A group of migrants from Cameroon. /Getty Images

The current violence in Cameroon's northwest and southwest regions has created a fast-growing humanitarian emergency now affecting some 1.9 million people, a "15-fold increase since 2017", UN humanitarians said on Tuesday.

In Geneva, UN Children's Fund (UNICEF) spokesperson, Marixie Mercado, explained that almost a million children were affected in the West African nation, which until a few years ago was among the most settled and peaceful in the region.

Insecurity – and to a lesser degree, extremely poor road access – have left around 65 percent of both regions inaccessible to aid workers, who have faced increased attacks and risk being taken hostage.

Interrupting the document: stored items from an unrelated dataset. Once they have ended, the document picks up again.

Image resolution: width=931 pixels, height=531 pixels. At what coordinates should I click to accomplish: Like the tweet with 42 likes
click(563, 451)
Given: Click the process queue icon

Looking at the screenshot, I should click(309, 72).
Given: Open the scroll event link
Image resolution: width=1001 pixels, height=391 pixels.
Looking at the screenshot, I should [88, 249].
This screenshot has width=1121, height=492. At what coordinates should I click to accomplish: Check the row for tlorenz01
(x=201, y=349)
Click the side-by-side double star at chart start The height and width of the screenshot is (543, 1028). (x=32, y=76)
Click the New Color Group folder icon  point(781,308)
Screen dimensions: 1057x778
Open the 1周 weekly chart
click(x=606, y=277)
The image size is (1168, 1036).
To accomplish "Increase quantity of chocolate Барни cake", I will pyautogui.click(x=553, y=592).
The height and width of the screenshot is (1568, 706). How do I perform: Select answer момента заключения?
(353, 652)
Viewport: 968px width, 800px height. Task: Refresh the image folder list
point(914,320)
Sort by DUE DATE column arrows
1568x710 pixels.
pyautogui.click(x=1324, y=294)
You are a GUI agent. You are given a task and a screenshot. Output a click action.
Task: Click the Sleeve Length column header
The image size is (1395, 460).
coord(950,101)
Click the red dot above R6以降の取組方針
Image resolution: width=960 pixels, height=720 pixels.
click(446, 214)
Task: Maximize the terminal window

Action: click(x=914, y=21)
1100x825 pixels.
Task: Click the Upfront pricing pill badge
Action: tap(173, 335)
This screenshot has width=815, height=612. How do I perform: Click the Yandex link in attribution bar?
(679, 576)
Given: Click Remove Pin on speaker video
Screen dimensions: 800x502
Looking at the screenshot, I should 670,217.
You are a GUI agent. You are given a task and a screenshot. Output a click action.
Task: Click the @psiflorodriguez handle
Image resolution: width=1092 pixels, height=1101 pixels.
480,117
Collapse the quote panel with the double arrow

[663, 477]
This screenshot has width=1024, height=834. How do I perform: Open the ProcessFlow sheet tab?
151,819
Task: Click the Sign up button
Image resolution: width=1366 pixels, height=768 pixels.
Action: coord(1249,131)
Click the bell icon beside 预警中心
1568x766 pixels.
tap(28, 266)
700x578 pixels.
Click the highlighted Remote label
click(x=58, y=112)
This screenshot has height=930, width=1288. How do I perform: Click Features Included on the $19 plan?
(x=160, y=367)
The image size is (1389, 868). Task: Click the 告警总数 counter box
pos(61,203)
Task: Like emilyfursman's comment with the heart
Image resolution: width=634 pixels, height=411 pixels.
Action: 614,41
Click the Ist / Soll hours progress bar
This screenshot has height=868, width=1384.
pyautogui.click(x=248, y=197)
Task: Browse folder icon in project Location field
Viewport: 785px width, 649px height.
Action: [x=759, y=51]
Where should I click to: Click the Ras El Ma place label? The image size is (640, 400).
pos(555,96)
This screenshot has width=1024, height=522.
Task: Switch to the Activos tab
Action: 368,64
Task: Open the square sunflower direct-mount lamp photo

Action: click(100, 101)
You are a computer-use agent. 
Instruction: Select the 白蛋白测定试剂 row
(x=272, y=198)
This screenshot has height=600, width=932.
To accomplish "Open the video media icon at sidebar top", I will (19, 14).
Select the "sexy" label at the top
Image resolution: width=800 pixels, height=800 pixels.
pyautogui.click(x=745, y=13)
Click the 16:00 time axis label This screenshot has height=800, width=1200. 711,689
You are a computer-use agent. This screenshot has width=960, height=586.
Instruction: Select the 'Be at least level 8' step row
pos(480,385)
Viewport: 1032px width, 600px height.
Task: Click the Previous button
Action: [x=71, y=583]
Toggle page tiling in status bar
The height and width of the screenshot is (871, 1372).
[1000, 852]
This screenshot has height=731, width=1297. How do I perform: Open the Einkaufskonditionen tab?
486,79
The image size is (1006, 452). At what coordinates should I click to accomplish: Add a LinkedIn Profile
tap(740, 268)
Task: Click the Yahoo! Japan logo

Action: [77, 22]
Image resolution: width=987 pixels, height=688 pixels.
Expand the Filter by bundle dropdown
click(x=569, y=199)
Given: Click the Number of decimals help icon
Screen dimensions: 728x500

"What began as a political crisis in the northwest and southwest regions is now a quickly deteriorating humanitarian emergency," said Ms. Mercado, a reference to separatist clashes that began in late 2017, linked to alleged discrimination against the country's English-speaking regions.

With security worsening in rural and urban areas, particularly in the northwest, the UN humanitarian coordinating office, OCHA, insists that human rights violations continue to be committed by both separatists and Government forces.

"Arbitrary arrest, burning of villages and indiscriminate killing of civilians are conducted with impunity," it said in its latest situation report on Monday.

For a growing number of youngsters, the situation has deprived them of an education, with thousands of schools closed amid threats by separatists seeking leverage for a political solution to the crisis.

"Three years of violence and instability in the northwest and southwest regions of Cameroon have left more than 855,000 children out of school," said Ms. Mercado.

In all, nine in 10 primary schools – more than 4,100 – and nearly eight in 10  secondary schools (744) remain closed, or non-operational, in the troubled northwest and southwest since the start of the school year in September.

"Fear of violence has kept parents from sending their children to school and teachers and staff from reporting to work." the UNICEF official explained.

In May, UN High Commissioner for Human Rights Michelle Bachelet welcomed the Government's declared openness to work with the UN Human Rights Office, OHCHR, to seek effective solutions to the major human rights and humanitarian crises caused by the serious unrest and violence taking place in Cameroon.